:: Work to be completed ::
As an exercise in exact copying, transcribe the lines below from the one holding "Instruction: Click the view options icon" through the last, with both ends included and pictures left out.
[Start of Attachment]
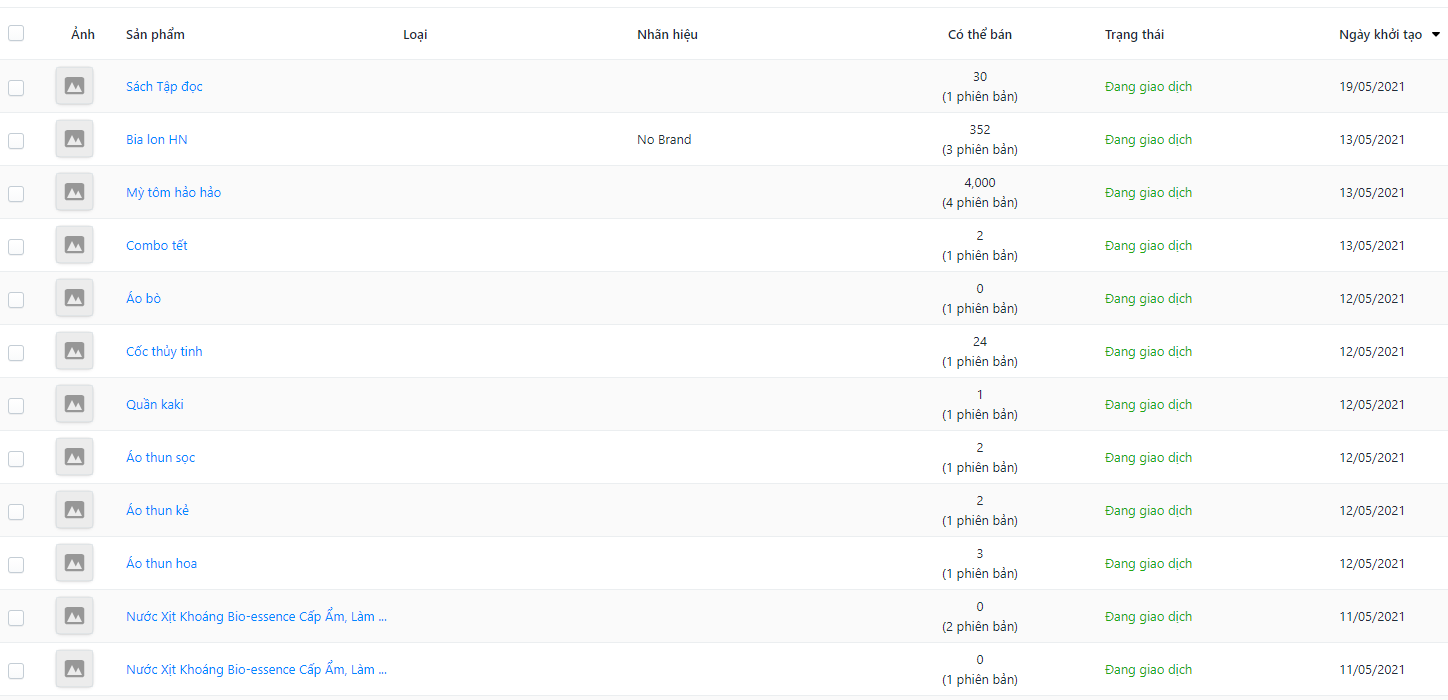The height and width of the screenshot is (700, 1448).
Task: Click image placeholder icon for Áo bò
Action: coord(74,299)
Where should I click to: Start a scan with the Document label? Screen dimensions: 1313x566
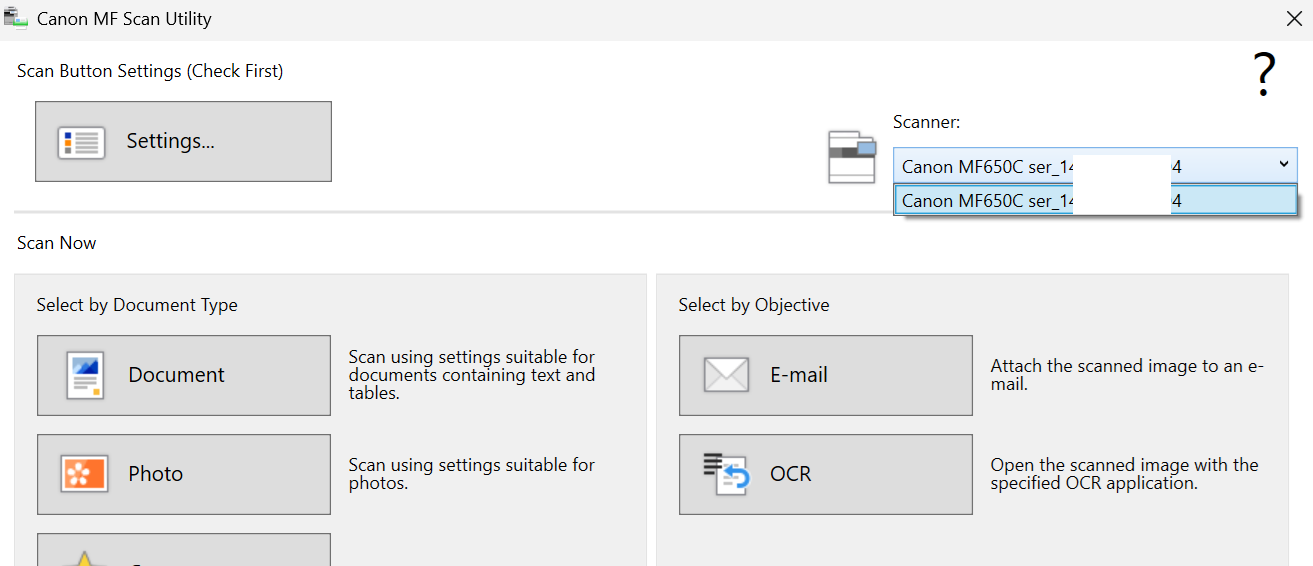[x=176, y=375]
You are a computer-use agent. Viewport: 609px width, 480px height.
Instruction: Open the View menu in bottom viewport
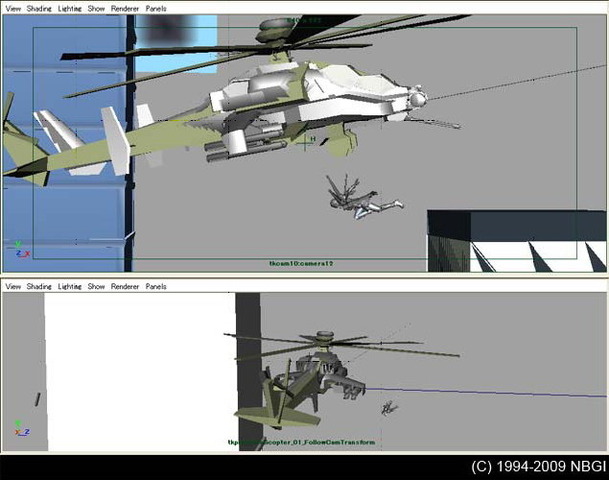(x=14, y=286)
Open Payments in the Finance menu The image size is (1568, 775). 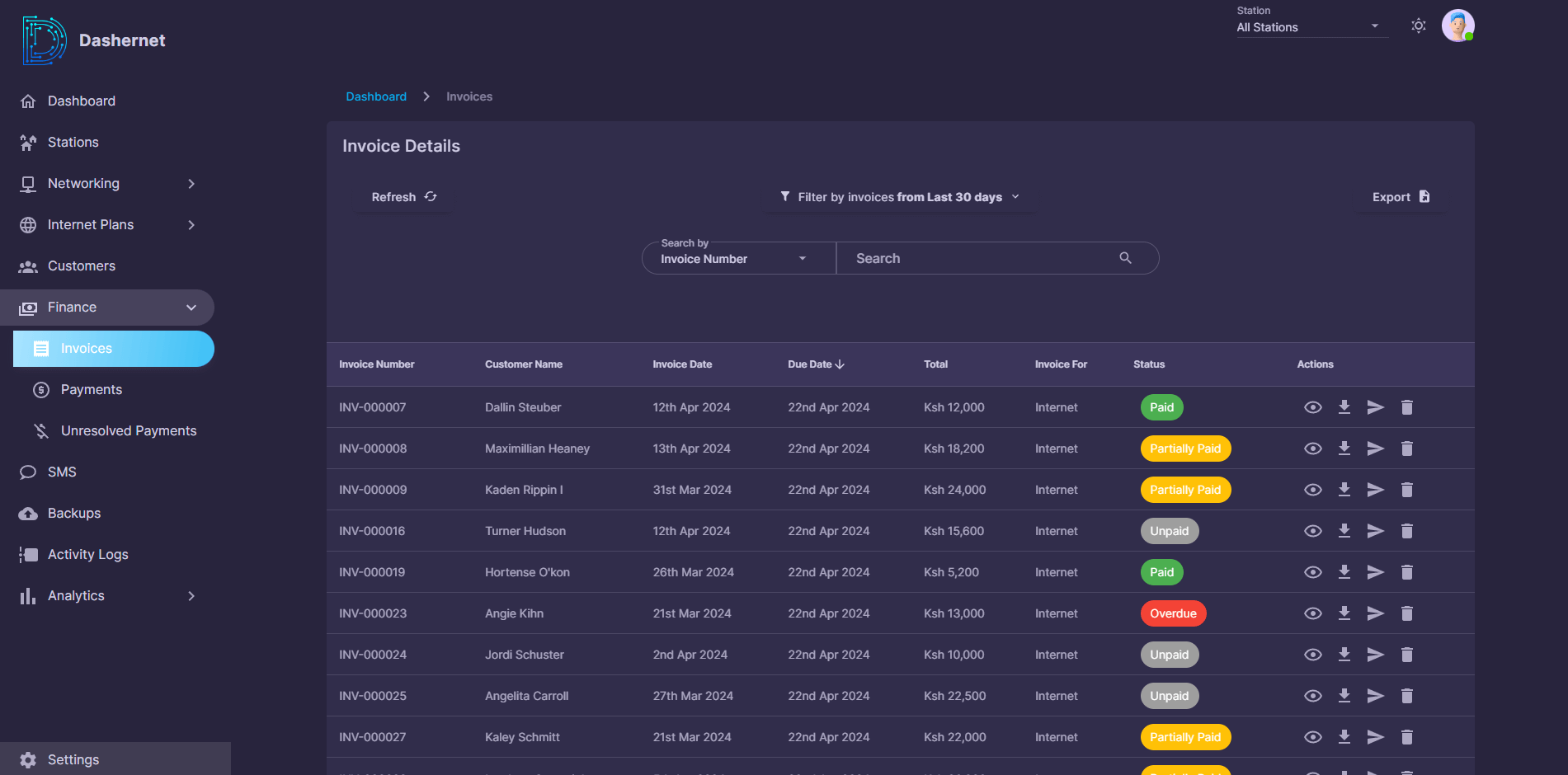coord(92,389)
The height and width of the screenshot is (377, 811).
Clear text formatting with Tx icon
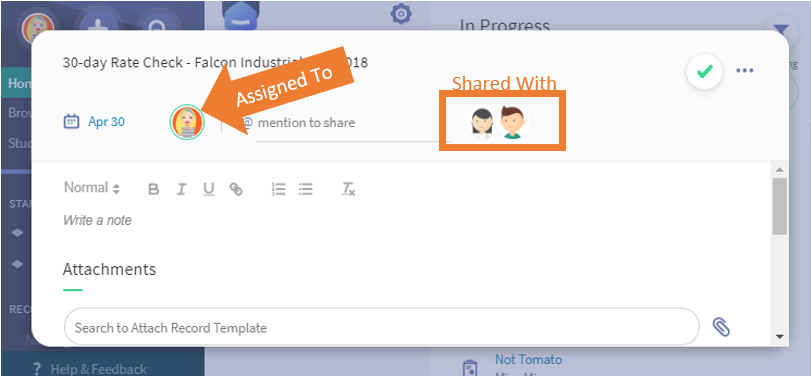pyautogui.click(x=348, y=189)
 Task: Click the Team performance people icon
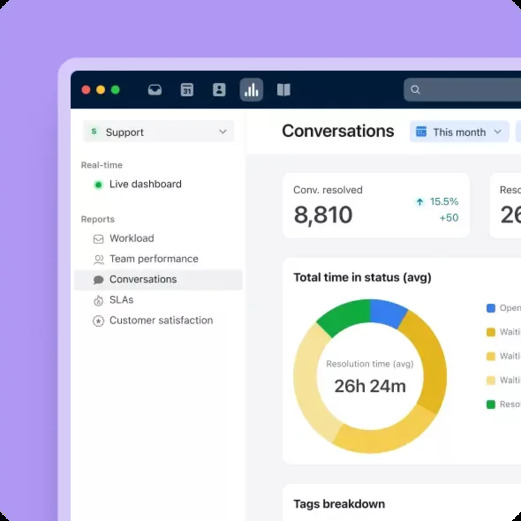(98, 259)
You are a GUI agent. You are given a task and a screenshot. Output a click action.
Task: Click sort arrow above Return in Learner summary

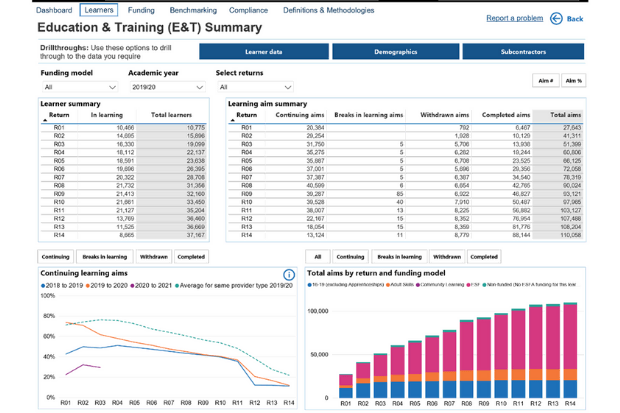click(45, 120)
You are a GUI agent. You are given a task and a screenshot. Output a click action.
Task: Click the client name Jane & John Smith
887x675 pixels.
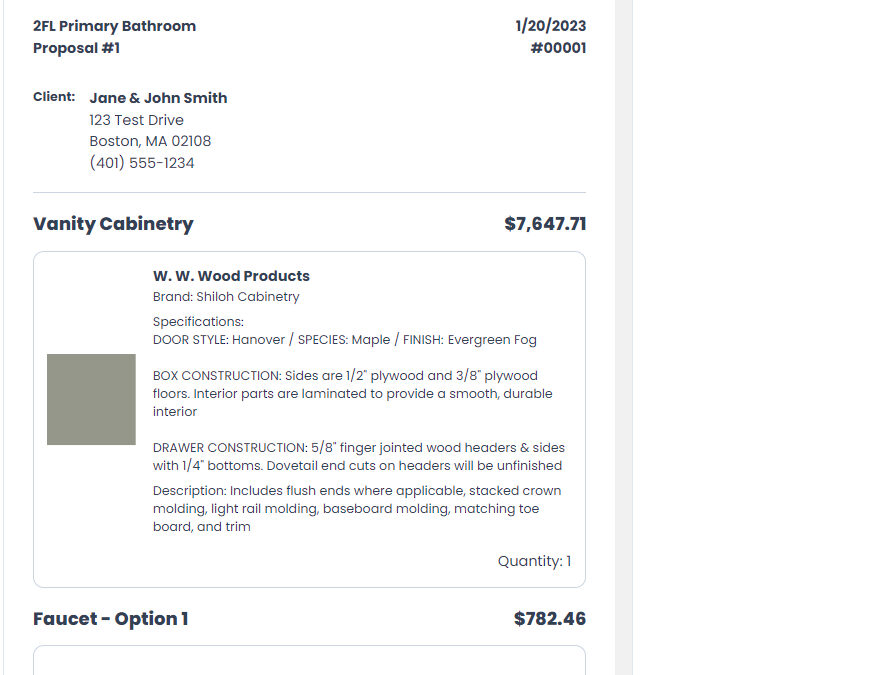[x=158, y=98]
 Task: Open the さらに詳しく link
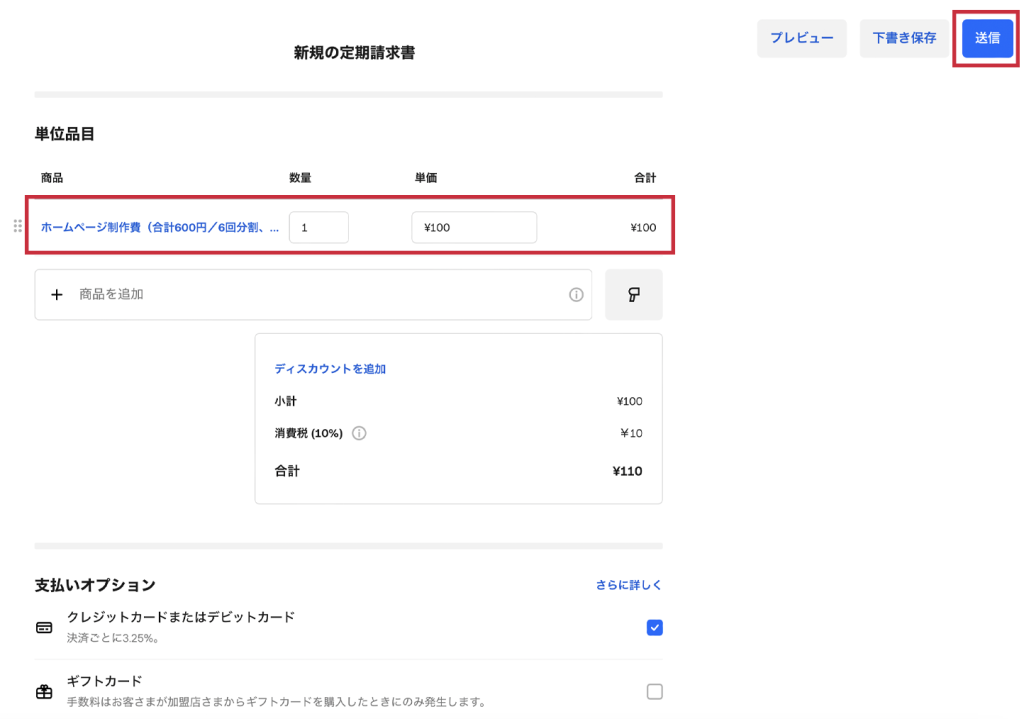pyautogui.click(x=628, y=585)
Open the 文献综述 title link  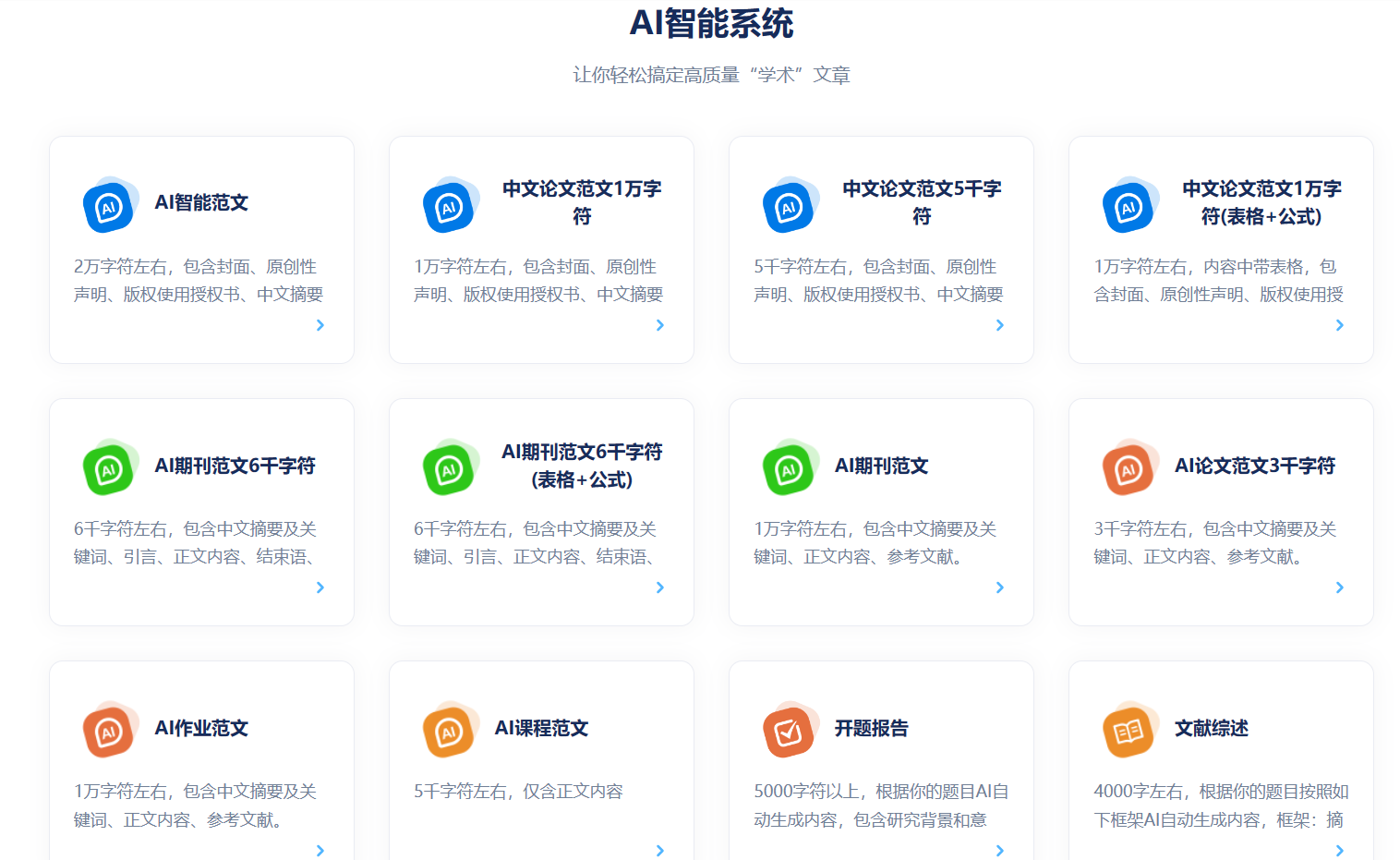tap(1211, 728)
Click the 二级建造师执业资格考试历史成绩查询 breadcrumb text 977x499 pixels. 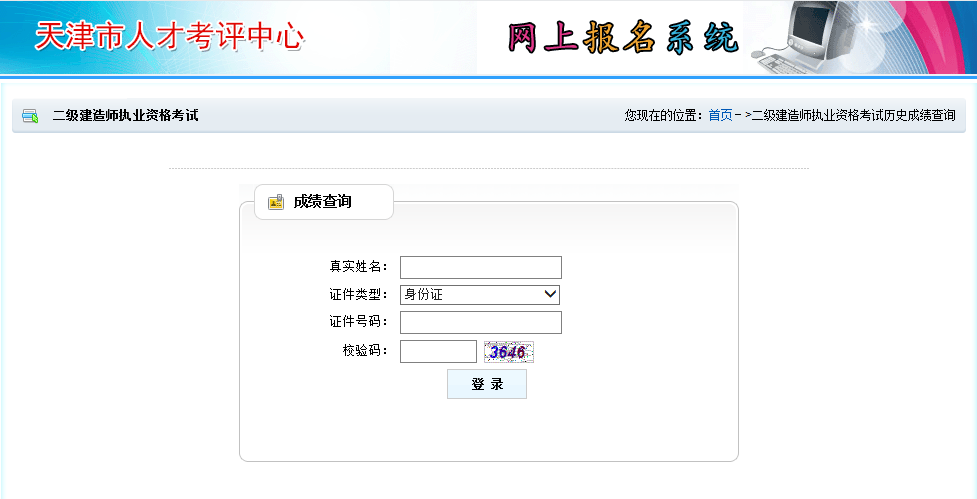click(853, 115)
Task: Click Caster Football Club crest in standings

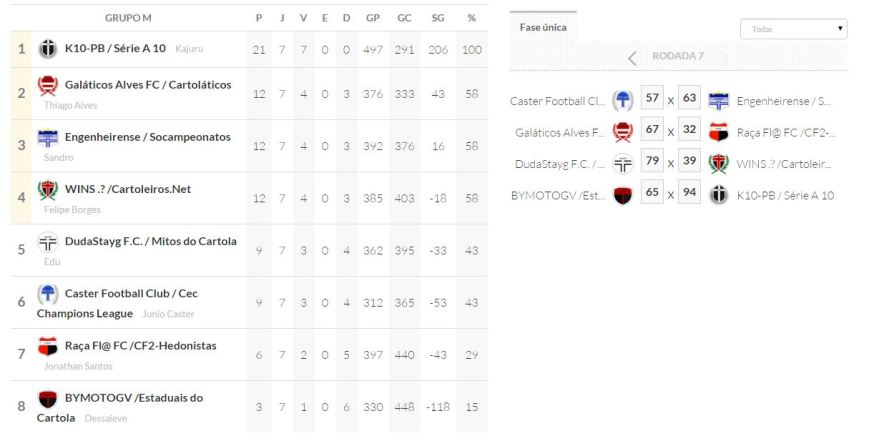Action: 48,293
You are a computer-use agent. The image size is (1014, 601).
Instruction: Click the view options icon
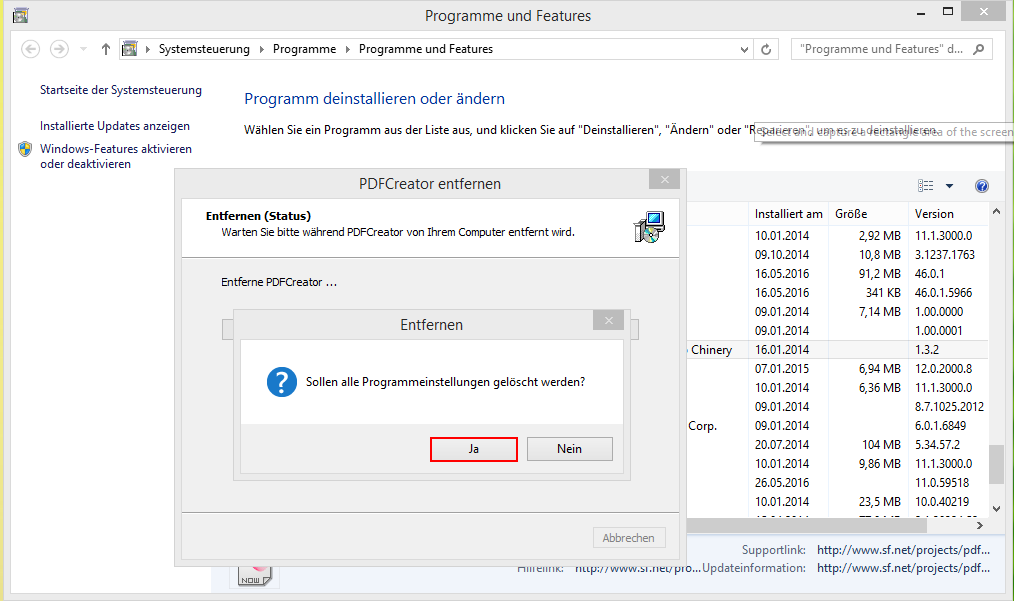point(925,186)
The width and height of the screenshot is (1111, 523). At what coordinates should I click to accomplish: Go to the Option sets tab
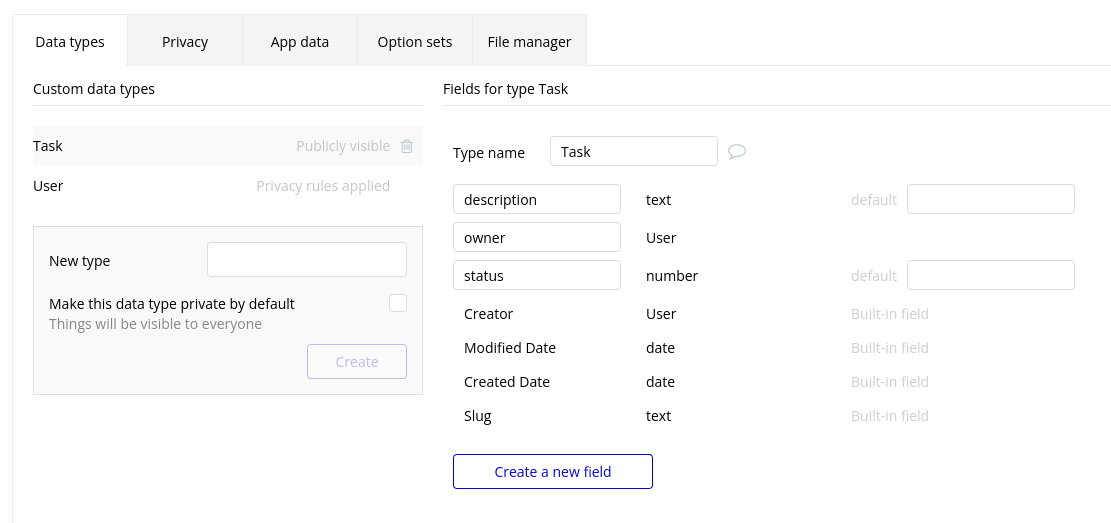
[End of Attachment]
:: Response to this task ::
Instruction: Click the view options icon
point(925,186)
The width and height of the screenshot is (1111, 523). At what coordinates should I click to accomplish: Go to the Option sets tab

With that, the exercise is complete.